[Source data]
►

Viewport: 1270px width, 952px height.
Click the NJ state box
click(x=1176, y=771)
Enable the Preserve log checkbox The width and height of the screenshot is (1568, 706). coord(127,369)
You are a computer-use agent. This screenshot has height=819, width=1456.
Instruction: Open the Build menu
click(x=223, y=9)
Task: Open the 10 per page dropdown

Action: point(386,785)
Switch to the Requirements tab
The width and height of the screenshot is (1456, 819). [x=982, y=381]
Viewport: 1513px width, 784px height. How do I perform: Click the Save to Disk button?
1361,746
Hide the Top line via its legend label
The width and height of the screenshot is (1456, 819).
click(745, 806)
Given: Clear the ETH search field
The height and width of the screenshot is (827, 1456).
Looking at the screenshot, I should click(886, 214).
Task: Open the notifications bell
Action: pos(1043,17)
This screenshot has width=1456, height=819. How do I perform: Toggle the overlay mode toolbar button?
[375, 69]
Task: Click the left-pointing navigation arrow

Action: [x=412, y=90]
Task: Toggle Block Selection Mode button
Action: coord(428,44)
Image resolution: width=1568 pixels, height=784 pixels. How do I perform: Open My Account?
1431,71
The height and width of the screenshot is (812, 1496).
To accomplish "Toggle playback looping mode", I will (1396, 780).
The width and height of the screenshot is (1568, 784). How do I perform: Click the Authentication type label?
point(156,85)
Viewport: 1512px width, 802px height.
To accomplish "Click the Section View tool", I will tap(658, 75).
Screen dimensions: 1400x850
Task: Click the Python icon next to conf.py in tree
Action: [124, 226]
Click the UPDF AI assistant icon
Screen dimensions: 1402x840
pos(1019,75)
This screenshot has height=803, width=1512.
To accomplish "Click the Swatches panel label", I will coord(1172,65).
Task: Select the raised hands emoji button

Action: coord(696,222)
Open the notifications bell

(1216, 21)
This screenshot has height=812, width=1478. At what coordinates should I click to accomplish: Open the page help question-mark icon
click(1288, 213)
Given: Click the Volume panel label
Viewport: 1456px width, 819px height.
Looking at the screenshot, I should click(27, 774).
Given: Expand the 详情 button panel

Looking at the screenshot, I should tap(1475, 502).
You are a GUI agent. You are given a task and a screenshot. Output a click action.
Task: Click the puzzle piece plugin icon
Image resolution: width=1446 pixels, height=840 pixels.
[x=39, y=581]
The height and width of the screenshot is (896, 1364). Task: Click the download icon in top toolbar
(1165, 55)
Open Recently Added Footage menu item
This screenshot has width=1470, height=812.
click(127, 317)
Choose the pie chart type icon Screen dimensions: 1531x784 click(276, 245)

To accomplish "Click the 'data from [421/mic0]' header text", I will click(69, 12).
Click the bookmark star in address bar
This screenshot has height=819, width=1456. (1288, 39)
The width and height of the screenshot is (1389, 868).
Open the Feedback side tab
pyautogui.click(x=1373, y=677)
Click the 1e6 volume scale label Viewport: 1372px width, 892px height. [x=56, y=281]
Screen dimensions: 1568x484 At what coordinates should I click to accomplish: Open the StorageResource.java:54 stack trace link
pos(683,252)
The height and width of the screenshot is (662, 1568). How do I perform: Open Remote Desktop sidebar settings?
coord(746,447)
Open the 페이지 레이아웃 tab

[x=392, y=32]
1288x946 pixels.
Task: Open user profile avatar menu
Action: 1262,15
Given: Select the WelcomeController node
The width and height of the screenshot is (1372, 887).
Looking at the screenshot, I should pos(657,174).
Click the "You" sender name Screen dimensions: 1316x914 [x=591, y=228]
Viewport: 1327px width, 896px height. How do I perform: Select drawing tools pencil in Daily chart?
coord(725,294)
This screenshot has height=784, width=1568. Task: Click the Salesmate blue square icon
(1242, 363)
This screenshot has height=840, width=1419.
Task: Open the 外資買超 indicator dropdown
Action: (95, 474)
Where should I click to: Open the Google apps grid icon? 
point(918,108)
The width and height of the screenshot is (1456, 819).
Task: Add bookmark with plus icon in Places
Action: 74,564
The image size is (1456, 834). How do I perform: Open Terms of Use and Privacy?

◄

**About this exercise**
Which lines in the records above contain the string "agent"? Copy each one.

**Result of the exercise**
You are a computer-use agent. This screenshot has height=819, width=1456.
You are a GUI agent. You are given a task and a screenshot. Output a click action.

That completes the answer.